FlexSource - Electric power distribution (Wikipedia)

Source - Electric power distribution (Wikipedia)


Source: Electric power distribution - Wikipedia

Summary

Electric power distribution is the final stage of electricity delivery, carrying power from the Electric Power Transmission system to individual consumers. Substations connect to the transmission system and step down voltage to medium voltage (2–33 kV) using transformers. Primary distribution lines carry this to Distribution Transformers near customer premises, which further reduce voltage to utilization levels (e.g. 230/400 V in Europe, 120/240 V in North America).

Key points

  • Distribution substations transition from transmission to distribution: circuit breakers, transformers stepping down to medium voltage, and busbars splitting power into multiple feeders.
  • Network configurations: radial (tree-like, one source per customer) vs. network (multiple parallel sources). Radial is common in rural/suburban areas; network in dense urban.
  • Urban distribution is mainly underground; rural mostly overhead on utility poles; suburban is mixed.
  • Primary distribution voltages range from 4–35 kV. Only large consumers connect directly at this level.
  • Secondary distribution delivers at utilization voltage.
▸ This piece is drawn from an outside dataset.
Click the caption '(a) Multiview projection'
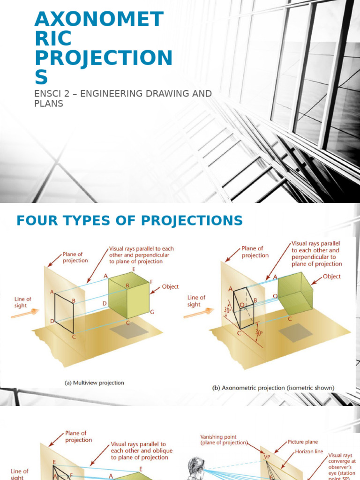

Europe uses 230/400 V three-phase at 50 Hz. North America uses 120/240 V split-phase at 60 Hz.
  • Deregulation (1970s–1980s onward): generation and retail became competitive markets, but distribution remained regulated as a Natural Monopoly.

Relevance to flexibility

The article’s final section on modern distribution systems is directly relevant:

“Today’s distribution systems are heavily integrated with renewable energy generations at the distribution level… As a result, distribution systems are gradually becoming more independent from the transmission networks. Balancing the supply-demand relationship at these modern distribution networks (sometimes referred to as microgrids) is challenging, and it requires the use of various economic, technological and operational means to operate. Such tools include market signals, battery storage, data analytics, optimization tools, etc.”

This is the core context for why Flexibility at the distribution level matters: DER integration is transforming the distribution grid from a passive one-way delivery system into an active, bidirectional network requiring new balancing tools.